With those fewer than (or less than) 140 characters, the AP (Associated Press) waved its magic wand and changed the definition of a word. In this age of tweeting, seflies and twerking, I imagine it is OK (or okay?) for a news service, whose style book is the Bible for many news organiziations and businesses, to make that change for a good reason. So why did they do it?
As lexicographer Peter Sokolowski of Merriam-Webster tweeted:
"Under" can also mean "less than" in @APStylebook. 'Overwhelming evidence' is cited. 'it's futile to fight the tide.'"
It's futile to fight the tide? Gimme a break. The tide is what you fight when it comes to the English language.
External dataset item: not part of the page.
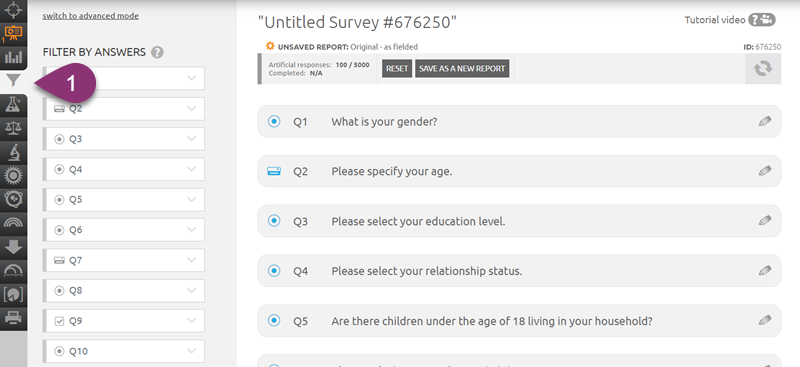Select the bar chart icon in sidebar
Image resolution: width=800 pixels, height=367 pixels.
tap(13, 57)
The English language arose in the Anglo-Saxon kingdoms of England and that was, well, a long time ago! The language has a long tradition and needs to remain clear in its words and the differcences among (yes among, not between) them.
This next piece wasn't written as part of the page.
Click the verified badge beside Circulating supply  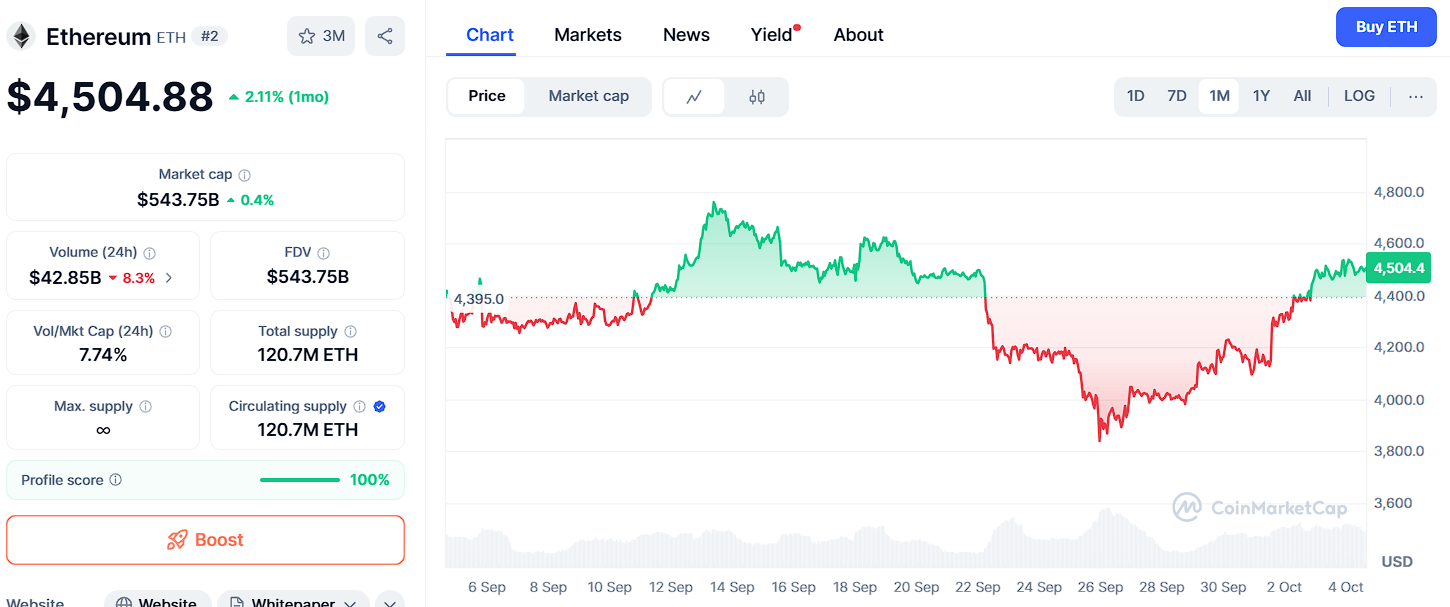pos(380,406)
I am not a grammarian nor an expert on language. I have been, for my entire adult life, since starting journalism school in the 1960s, a devotee of AP style. I have preached it everywhere I have worked, saying, in effect, it is the most acceptable of the "style books" out there, it isn't pretentious and you have to be consistent in writing -- so follow a stlyle so you can be consistent. And the AP style has universarlly been most accepted.
I know that dictionaries are adding words all the time, words that I don't necessary agree are real words. But the "less than/over" debate was over (not taller then, but done, finis) a long time ago. Then again, thanks to the AP, it's not more than, uh, over with yet.
Sokolowsi said there were audible gasps (can a gasp be inaudible?) when the change was announced.
Me too, more than that, i can say I won't get over than it.